Mia Hansen-Løve: A Transcendental Style for the Twenty-First Century

Speaker: Dr Kate Ince (Birmingham)

Now with six feature films to her name, Mia Hansen-Løve is one of France’s most acclaimed young directors, and winner of the Louis Delluc prize for Best First Film in 2007 (for All Is Forgiven, shared with Céline Sciamma for Waterlilies), the Cannes film festival’s Special Jury prize in its Un Certain regard competition in 2009 (for Father of My Children), and the Berlin Silver Bear for Best Director of (Things to Come) in 2016.

Hansen-Løve’s films are meditative dramas about family relationships, vulnerability, love, growing up and growing old, all filmed with exceptional attention to film’s ability to convey the passing of time, separation, and loss. The overarching argument of my book Mia Hansen-Løve: candour and vulnerability is that Hansen-Løve’s sensitivity to her protagonists’ spiritual lives and vulnerability makes her a filmer of the ethical, particularly in tune with ‘the ethical turn’ that has marked Western cultures and philosophy since the 1990s.

This paper, taken from the chapter of the book entitled ‘Candid Camera’, will examine how Hansen-Løve’s films relate to her stated influences in French cinema, Eric Rohmer and Robert Bresson. She is on record as saying that when she first viewed the films of Bresson, master of the so-called ‘spiritual style’, she identified immediately with the ‘entirely bodily’ mode of spirituality that animates Bresson’s actors.
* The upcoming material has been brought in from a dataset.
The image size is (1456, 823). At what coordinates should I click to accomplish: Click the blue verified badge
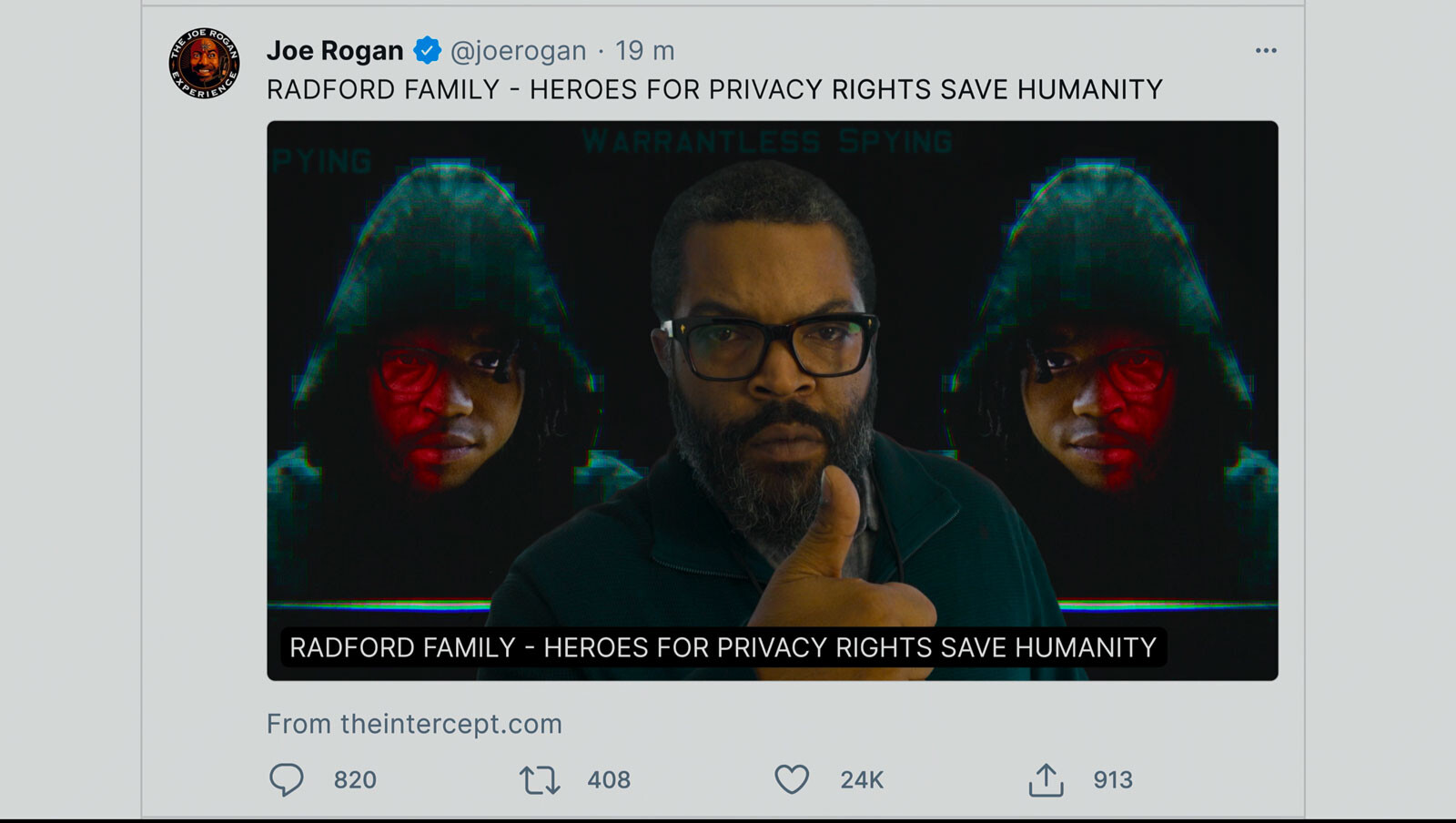click(427, 51)
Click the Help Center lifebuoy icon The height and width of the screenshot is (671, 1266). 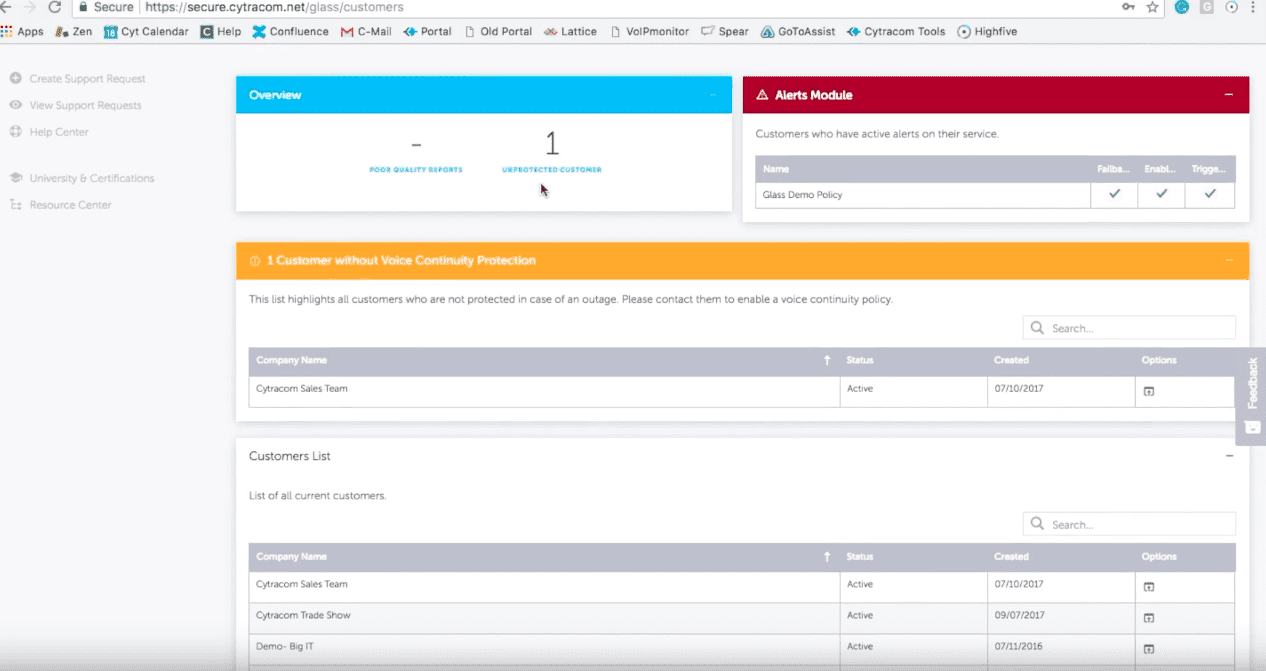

It is clear that her vocabulary – forgiveness in the title of All Is Forgiven, the connotations of paradise in Eden, and her multiple pastoral locations – tends towards the theological as well as the philosophical, and by articulating how religious belief contributed to shaping the film philosophies of Bresson and Rohmer and outlining Hansen-Løve’s commentaries on their legacy and consciousness of their influence, this chapter will explore the (Christian) theological dimension of her approach to film-making.